Long story short, we thought we had 200 apps, but he only found evidence of 72. Knowing what I know now…. I wonder how many we really had.
In order to perform a manual application inventory you could interview members of your dev teams and ask them what apps they have. Although having good communication with the dev team is always a good idea, this would be a long and tedious process if you are at a large company. If you are reading this blog, you are likely to be looking for a more technical solution, so let’s look at how we can try to automate this.
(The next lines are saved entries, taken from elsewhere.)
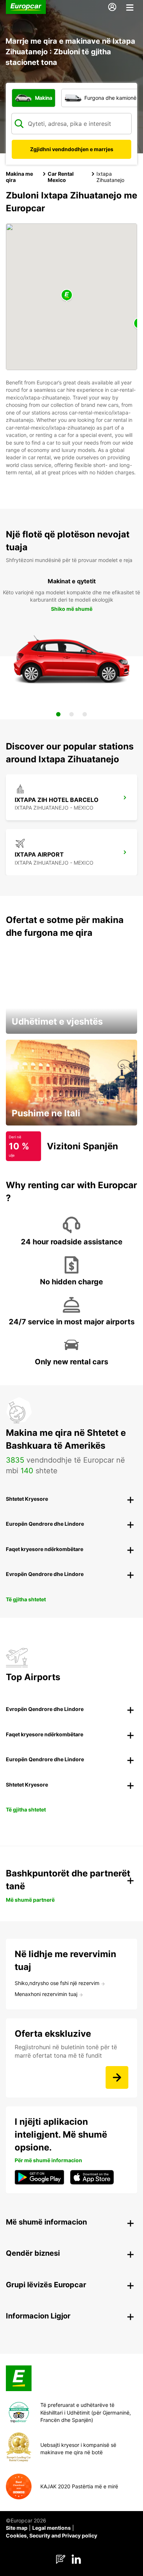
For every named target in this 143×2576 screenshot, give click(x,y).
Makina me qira (19, 177)
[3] (85, 714)
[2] (71, 714)
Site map (16, 2528)
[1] (58, 714)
For a DevOps shop (those using automated pipelines for releases), inventorying all of the apps and APIs released from various pipelines would be a good starting point. For example: add triggers to the git
pre-push hook or to a Jenkins pipeline. Any that are not released via a pipeline would not be included, but ideally this would cover the majority of your newer applications.
From there you could look at this from a network angle. If you have the IP range(s) for your network and you have permission to scan them, you may run a network scanning tool such as nmap or masscan against the IP range and look for open ports on TCP port 80 (HTTP) and 443 (HTTPS). If either of these ports are open, they are likely running something web-related. From there you could use an automated tool such as EyeWitness to visit each one of the IP addresses, one at a time, and take a snapshot of the page to see what’s there. Or you could hire someone and have them visit each one manually, to find out what is there.
There are a few problems with the network scanning approach.
Web applications are not restricted to running only on port 80 or 443 (ask most developers where they test locally, and they’ll probably tell you port 8080). Web servers are capable of having several APIs and apps on them as well; they could be separated by ports or through the host name sent in the request. This means that you may not even see all the applications or APIs at a given IP address with a simple network scan.
You may not even be able to reach all your IP addresses due to firewalls, VLANS, or physical network separation.
What if your applications are hosted in the cloud? In cloud environments, IP addresses change frequently, and applications cycle rapidly (for example – serverless applications). You’re certainly not going to scan all of your cloud provider’s network hosts; you neither have the time (that’s a lot of IP addresses) nor the legal permission (remember – the “cloud” is just someone else’s computer) to do so.
Another approach could be to do an external scan of your domain name(s). If you know all of your domain names, you could use a tool like OWASP Zap or Burp Suite to crawl all the links on your domain and have it find as many pages as it can.
Again, there are issues with this method as well, mostly around visibility.
Crawling software can only see what it has access to. If there is no link on a page to an API call, it will never see that API. Are you using MFA (multi-factor authentication)? If so, the crawler won’t be able to get around that (it’s literally what MFA was designed for). Do you have authentication or authorization in your applications? If so, you probably don’t want to write evergreen login credentials into an application (this is also known as a “backdoor”) and then give those credentials to a crawler. That crawler may also hit some sensitive parts of your application (e.g. admin functionality) and wreak wanton destruction to your database, users, or critical business functions.
An external network agent will only be able to access what an external network user will be able to access. This means that it does not give a complete and accurate view of your applications.
If your domain list is incomplete, or there are subdomains you didn’t know about, again – the crawler will completely miss these too.
These approaches all come down to two main problems:
- These actions require significant overhead to continuously update your targets and initiate scans.
- You will never be able to get a complete view of your applications and their functionality.
In the meantime, I ask you to ponder the following question:
How do you create and maintain your application inventory?